A public library’s compensation strategy should not be a stand-alone resolution or isolated policy. Signs of it should be seen in budgets, annual reports, committee work, and reports to the community—all signs that a library is thinking about how to nurture its most important resource: people.

Which brings us to the member’s question: “Can you also speak to the potential downsides of choosing to pay less than the NYS minimum wage and minimum exempt salary if you discover you are allowed to do so?”

Yes, I can, and my answer is rooted in what can happen when a public library makes decisions about compensation strategy based on a “how low can we go?” approach, rather than the above-listed factors.

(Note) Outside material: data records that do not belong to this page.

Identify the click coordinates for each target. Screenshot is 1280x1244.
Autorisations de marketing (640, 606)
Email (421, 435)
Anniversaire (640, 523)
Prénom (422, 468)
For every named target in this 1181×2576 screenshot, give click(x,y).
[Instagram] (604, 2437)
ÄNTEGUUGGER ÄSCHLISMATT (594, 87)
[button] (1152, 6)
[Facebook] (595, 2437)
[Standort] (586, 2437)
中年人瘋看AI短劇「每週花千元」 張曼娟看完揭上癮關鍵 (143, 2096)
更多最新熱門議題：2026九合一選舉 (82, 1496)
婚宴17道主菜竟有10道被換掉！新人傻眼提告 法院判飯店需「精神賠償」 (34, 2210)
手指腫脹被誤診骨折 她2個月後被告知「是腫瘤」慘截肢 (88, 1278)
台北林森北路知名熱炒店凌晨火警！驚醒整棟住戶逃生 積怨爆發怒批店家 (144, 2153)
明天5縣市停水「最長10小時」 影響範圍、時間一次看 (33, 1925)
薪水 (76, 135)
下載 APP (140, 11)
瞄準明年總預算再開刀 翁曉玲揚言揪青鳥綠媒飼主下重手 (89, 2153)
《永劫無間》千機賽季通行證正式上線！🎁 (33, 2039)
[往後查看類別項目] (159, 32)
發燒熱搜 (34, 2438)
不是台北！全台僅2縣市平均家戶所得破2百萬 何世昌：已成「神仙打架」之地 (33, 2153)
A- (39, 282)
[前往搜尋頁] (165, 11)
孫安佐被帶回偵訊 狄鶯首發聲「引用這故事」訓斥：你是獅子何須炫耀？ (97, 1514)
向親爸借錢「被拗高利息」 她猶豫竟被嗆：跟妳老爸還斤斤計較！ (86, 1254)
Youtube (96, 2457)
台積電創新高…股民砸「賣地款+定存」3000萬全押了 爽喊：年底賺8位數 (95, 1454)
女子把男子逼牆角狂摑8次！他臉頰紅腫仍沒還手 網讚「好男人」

We won’t get into all the downsides, but here are the legal risks posed by paying as little as you can legally get away with:

1. Discrimination claims

When people are not paid what they are demonstrably worth, there is an elevated risk that they will have a credible claim that their underpayment in comparison to others is the result of illegal discrimination.

2. Only otherwise affluent people will be able to work at such a library

If someone can’t make a living wage[1] working at a library, only people who have another source of income will be able to work there. This means working at that library will be off-limits to any person who has been impacted by poverty, creating evidence that could support claims for risk #1, above, and for every other reason on this list.

3. Not aligning with industry standards

Many organizations track employment data[2] to show what the baseline compensation is in different regions, by profession, at different-sized institutions. Having a number that significantly departs from the average can be a factor in every other item on this list, as well as many non-legal concerns such as morale, reputation, and strategic planning.

4. Trouble recruiting and retaining qualified employees

A library is just a room full of books without its employees. If compensation does not attract, retain, and develop a workforce that can achieve the objectives in the strategic plan, budget, or annual report to the community, the board is engineering future failure.[3]

5. Diminished ability to forge relationships with community partners and external funding sources

Other not-for-profit organizations know how to read budgets, and they know the difference between frugality and parsimony.[4] Public libraries who are demonstrably choosing to reduce investment in their workforce impede their own ability to partner with mission-aligned groups and undercut their ability to attract external funding. After all, if an organization doesn’t believe in itself, why should an external partner invest in it?

6. Ongoing impacts

Once a public institution establishes a willingness to reduce itself to the bare minimum, even its allies and advocates will have a tough time arguing for more.

I say this, knowing (and having seen firsthand) that library boards face ENORMOUS pressures to cut budgets whenever they can. And—from the perspective of good governance—they should.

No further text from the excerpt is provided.